Homebake is over 18s only now because of licensing laws or some nonsense. Utterly ridiculous. Two different coloured wrist bands works fine - I wonder what do-gooder decided to change the rules. I find it particularly annoying because music festivals are more and more becoming one of the few inter-generational large scale social events (other than sport, and contrary to prevailing wisdom, not everyone is into sport). There are people of all ages there, and lots are taking their kids to festivals they have been attending for years. Shutting out teenagers seems really wrong to me.
Anyway, onto the music. I got there in time to see Subaudible Hum - I like a song or two. They sounded great - awesome full sound and good vocals. Unfortunately they were also a little dull. It's always a problem for a chilled band to really grab the crowd around lunch time at a festival. I sat under a tree and enjoyed the set, but there were very few people in front of the stage - it was really hot and they just weren't exciting enough to stand in the heat for.
Then I caught a wee bit of Bluejuice, a Sydney band known primarily for Vitriol. All of what I heard sounds like Vitriol, it was fun and the crowd was loving it. Definitely a fun pub band, if not really my kind of music.
Little Red were next up on the same stage as Subaudible Hum. Being an hour later, and having more shade than the main stage, it was packed. They are rocky, had the crowd bouncing and definitely upped the buzz. Sadly the vocals were crap, but I enjoyed them anyway - more good pub music.
A mate turned up at the end of Little Red, and he was keen to see Snob Scrilla. Not my kind of music, but they continue the recent trend of Aussie hip hop bands having musicians. You can bring hip hop to Australia, but you can't take the rock out of it.
I spent a bit of time chatting and drinking beer after that, but saw some British India from afar. They looked pretty good, actually. Fun pop - I should try and catch them another time.
You Am I were the next band I actively went to see. I've seen them many times before, but they didn't really grab me that night. Don't know why - maybe I'm just used to Tim Rogers being obnoxious and he wasn't.
Crowded House were the headliners. It's hard to go wrong really. I've not seen them before, and I loved it. Lots of sing along, awesome sound. The new stuff didn't rock my boat, but it was eminently listenable. The Finns are a truly talented family.
The hysteria over binge drinking has made a mess of the day. There were only 3 bars, with well over half an hour queue time. No doubt that stopped some people drinking altogether, but a lot more just ordered the maximum number of beers for themselves each time they got there, and then drank them quickly to stop them getting hot. It encouraged drinking more and faster.

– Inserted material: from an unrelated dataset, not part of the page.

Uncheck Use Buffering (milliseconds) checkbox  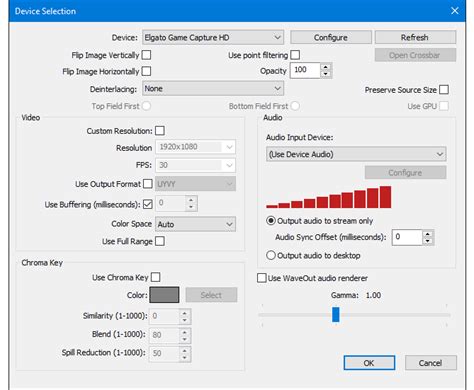click(x=148, y=204)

They also had a recycling program whereby a $1 surcharge was applied to all drink containers which could be refunded when you returned the container. Great idea. Almost. They only had one place you could return them - which also ended up with enormous queues thereby discouraging people from recycling. Surely it was a no brainer that any place that sold the containers could take them back.
My final bitch is the whole free water farce. If you are serious about reducing drinking, you either provide water at a sensible price (NOT $5 a bottle) or you have free tap water available all over the site. They had neither. St Johns Ambulance had big containers of water, but they had trouble keeping up with demand and were only in a couple of places. It's blatant profiteering and utterly disgusting.
If you want to rip me off, fine - I have a choice about whether or not to go - but don't go bleating on about being concerned for health and the environment while you're at it.